В квартиру входят тихо и тут же натыкаются на две пары глаз: лучистых синих и изумленных серых. И мир вокруг исчезает. Сжимается до одной девушки, измученно прислонившейся к двери спальни. Девушки, что снова приготовилась от него сбежать в одежке с чужого плеча. И в груди сжимается так, что дышать невозможно. Он смотрит только на Марусю, а она – на него. И сейчас ему плевать, что рядом есть еще кто-то. На все плевать, даже на то, что в серых глазах рыжими точками проступает злость. Однажды он ее предупреждал, говорил, что не мальчик и все эти детские игры, к которым так привыкли маленькие девочки – не по нему. Он вырос и давно знает, чего хочет. А сейчас он хочет эту уставшую, растерянную и злую девчонку. Хочет давно и навсегда. Всю: от пальцев на ногах до кончиков волос. Хочет каждое утро просыпаться рядом с ней, видеть ее озорную улыбку и сходить с ума от ее всхлипов на пике наслаждения. Ему одной ночи с ней хватило, чтобы это понять. А ей понадобилось пять месяцев, чтобы снова сделать неправильные выводы о его жизни и его чувствах.

Он делает шаг к той, что вихрем ворвалась в его невыносимую жизнь, вытащила из болота, в котором он старательно себя топил, но острая боль протыкает насквозь, рвет грудную клетку.
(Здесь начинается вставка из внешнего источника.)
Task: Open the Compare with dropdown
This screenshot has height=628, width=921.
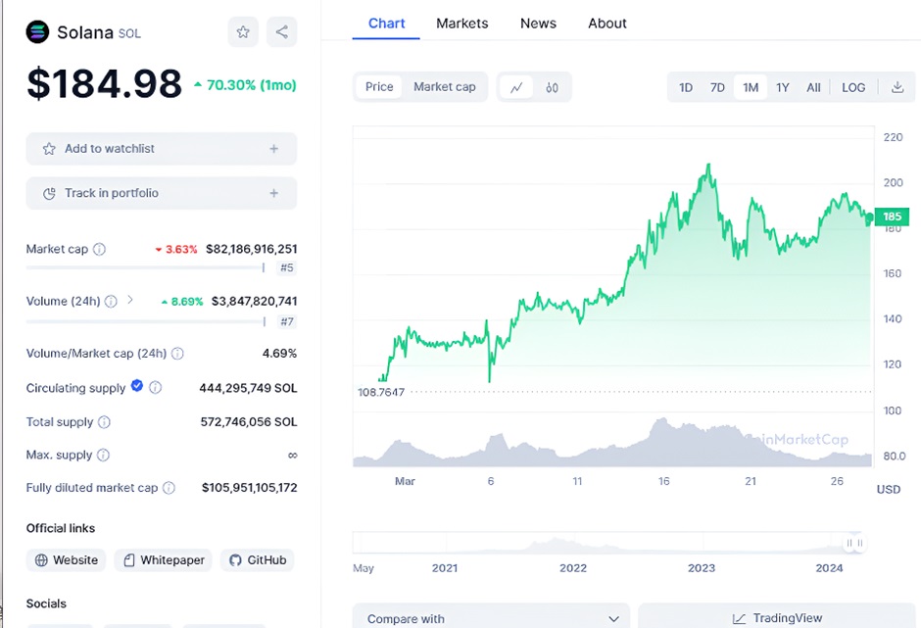Action: pos(491,618)
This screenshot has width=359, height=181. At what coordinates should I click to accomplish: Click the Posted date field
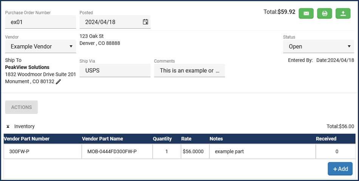(115, 22)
Дыхание срывается. Он покачивается, рукой упершись в стену. Чей-то встревоженный голос окликает. Тим. Игорь рассеянно кивает: с ним все в порядке. Такое бывает. Сейчас он таблетку…

— Ч-черт, — выдыхает, силясь сделать новый вдох. И понимает, что не может. Ни вдохнуть, ни выдохнуть. И что еще чуть-чуть и его грудная клетка с треском лопнет от раздувшегося в ней сердца. Из последних сил запускает руку в карман, ища спасение, но пальцы нащупывают тонкую цепочку. Мгновение он рассеянно смотрит на кулон на ладони.

— Таблетки?! — встряхивает Тим. — Где таблетки?! — шарит по карманам, но тщетно. Сегодня Игорь не рассчитывал умирать. Видимо, зря.

— Не смей, — нежный требовательный голос не дает отключиться. — Не смей умирать, слышишь? Игорь! — холодные ладошки касаются лица, обнимают, не позволяют упасть. А чьи-то другие всовывают в дрожащие пальцы стакан с водой, вкладывают таблетки.

— Пей, — снова Тим. Но стакан выпадает из пальцев, оглушая звоном битого стекла. Пальцы немеют. Медленно Игорь сползает на пол, закрывает глаза, выжидая спасительную темноту. Там не будет боли – проверено. И кошмаров не будет. И Маруси…

— Ма-ша, — срывается хриплое.

— Я здесь, — такой родной голос и запах: миндаля и ванили. — Я останусь, слышишь? Только не умирай.

Игорь кивает. Пытается разлепить веки, цепляясь за этот запах, силой вырывая себя из полузабытья. Боль нещадно сдавливает сердце, скручивает позвоночник.